The 1981 census recorded Sandaha as having a population of 2,264 people, in 626 households, and having an area of 509.10 hectares. The main staple foods were listed as wheat and rice.

The 1991 census recorded Sandaha as having a total population of 2,420 people (1,218 male and 1,202 female), in 537 households and 533 physical houses. The area of the village was listed as 387 hectares. Members of the 0-6 age group numbered 442, or 18.3% of the total; this group was 50% male (222) and 50% female (220). Members of scheduled castes made up 33.7% of the village's population, while no members of scheduled tribes were recorded. The literacy rate of the village was 17% (354 men and 67 women).

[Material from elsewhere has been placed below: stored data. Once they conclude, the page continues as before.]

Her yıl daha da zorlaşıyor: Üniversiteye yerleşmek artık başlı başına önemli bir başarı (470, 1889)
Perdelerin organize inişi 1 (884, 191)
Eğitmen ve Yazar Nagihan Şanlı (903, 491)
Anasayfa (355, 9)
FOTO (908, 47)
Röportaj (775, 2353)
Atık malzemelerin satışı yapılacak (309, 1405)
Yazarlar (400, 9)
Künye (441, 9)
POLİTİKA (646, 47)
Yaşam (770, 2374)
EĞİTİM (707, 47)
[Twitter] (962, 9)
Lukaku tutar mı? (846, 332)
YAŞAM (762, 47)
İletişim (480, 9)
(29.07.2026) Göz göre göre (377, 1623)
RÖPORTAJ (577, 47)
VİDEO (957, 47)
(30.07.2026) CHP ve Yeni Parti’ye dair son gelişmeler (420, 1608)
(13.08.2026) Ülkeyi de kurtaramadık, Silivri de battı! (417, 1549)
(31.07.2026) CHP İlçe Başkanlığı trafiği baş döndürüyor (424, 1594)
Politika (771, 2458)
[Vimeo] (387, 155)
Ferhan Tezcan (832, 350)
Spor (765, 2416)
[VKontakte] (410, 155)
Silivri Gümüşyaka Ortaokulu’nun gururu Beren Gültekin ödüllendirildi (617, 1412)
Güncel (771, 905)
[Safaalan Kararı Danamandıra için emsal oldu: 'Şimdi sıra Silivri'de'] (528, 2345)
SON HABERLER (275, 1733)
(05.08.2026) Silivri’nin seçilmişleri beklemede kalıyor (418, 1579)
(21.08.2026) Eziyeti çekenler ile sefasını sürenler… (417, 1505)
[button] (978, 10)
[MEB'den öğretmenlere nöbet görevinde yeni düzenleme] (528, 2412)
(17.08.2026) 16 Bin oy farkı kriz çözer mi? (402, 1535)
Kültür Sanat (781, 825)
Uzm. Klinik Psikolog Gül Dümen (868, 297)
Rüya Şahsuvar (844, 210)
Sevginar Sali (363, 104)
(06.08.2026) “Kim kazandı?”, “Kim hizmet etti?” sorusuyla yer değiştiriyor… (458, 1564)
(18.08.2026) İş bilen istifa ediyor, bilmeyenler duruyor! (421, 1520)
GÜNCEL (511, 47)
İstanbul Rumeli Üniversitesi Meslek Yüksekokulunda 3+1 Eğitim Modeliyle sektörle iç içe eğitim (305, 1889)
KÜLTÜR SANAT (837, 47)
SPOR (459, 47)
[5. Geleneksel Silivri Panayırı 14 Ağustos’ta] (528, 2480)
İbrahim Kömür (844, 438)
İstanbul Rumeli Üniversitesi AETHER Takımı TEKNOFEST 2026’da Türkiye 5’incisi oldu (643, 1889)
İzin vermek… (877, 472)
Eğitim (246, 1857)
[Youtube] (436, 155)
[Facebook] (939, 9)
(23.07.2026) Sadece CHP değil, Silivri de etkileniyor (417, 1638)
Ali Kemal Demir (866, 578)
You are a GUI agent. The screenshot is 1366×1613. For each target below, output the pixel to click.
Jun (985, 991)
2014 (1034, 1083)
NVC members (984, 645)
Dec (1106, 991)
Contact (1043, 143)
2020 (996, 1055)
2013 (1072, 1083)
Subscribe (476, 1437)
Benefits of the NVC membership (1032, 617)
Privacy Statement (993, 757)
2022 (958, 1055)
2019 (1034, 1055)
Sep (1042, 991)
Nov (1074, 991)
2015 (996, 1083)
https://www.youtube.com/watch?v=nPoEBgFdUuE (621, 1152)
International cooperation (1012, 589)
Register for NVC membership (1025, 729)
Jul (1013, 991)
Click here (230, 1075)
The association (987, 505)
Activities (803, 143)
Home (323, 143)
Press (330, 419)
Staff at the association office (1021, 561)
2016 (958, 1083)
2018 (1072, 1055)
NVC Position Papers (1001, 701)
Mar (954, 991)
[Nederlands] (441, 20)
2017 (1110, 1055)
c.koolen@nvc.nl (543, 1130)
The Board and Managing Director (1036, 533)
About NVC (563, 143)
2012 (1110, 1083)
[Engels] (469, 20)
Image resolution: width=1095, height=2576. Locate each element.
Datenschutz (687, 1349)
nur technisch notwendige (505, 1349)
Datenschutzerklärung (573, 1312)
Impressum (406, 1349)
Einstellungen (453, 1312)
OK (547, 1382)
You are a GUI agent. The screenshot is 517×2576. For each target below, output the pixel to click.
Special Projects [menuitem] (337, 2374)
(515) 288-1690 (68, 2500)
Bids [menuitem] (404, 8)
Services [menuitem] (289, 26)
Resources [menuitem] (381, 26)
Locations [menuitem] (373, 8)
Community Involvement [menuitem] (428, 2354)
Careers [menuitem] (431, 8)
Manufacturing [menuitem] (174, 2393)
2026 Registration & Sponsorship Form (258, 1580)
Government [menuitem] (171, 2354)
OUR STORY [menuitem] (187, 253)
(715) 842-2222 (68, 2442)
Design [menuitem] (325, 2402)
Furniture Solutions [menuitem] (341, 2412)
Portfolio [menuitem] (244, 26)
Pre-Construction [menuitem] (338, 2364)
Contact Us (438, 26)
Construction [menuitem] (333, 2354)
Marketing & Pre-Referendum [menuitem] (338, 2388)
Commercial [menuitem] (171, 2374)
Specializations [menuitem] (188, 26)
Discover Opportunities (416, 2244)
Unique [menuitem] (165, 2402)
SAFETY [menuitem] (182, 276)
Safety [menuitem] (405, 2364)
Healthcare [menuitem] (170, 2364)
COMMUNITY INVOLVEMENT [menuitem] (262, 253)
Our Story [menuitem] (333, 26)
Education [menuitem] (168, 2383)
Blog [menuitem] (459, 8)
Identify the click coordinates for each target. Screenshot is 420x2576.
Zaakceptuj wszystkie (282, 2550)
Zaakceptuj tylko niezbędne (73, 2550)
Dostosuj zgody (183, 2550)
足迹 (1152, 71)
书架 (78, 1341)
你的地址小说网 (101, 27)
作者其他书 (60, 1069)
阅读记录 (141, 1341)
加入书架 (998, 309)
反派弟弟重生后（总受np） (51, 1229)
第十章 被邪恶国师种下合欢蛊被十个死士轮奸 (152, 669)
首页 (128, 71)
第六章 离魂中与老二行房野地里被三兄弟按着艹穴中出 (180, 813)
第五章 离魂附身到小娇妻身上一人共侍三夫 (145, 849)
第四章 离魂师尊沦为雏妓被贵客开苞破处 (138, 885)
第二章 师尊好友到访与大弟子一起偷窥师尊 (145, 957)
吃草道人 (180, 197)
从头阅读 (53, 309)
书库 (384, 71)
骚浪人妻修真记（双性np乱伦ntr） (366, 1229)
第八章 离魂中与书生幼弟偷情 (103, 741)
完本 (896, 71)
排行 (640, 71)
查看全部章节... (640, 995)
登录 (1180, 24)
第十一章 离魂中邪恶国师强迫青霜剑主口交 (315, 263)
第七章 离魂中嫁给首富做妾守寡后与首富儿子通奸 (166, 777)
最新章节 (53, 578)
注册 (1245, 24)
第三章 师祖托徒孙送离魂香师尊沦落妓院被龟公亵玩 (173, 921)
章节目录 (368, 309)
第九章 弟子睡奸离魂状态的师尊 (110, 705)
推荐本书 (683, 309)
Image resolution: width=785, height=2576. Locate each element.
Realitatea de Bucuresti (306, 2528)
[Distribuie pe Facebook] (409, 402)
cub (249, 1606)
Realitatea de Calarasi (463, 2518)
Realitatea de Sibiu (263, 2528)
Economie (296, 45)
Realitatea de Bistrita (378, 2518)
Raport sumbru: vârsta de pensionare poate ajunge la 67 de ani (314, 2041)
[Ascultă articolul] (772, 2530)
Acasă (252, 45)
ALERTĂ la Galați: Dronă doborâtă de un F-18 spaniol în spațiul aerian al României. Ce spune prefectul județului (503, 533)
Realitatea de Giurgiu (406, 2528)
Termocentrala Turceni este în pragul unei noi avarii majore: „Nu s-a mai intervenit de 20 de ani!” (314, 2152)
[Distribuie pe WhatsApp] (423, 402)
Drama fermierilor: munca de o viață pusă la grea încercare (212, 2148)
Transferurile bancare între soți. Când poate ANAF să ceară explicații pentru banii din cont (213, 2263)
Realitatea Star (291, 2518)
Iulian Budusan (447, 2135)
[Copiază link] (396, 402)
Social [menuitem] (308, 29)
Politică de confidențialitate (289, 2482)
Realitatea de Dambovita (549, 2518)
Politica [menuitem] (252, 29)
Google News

788 people were classified as main workers (648 men and 140 women), while 48 people were classified as marginal workers (all women); the remaining 1,584 residents were non-workers. The breakdown of main workers by employment category was as follows: 628 cultivators (i.e. people who owned or leased their own land); 137 agricultural labourers (i.e. people who worked someone else's land in return for payment); 2 household industry workers; 4 workers employed in other manufacturing, processing, service, and repair roles; 2 employed in trade and commerce; and 15 in other services.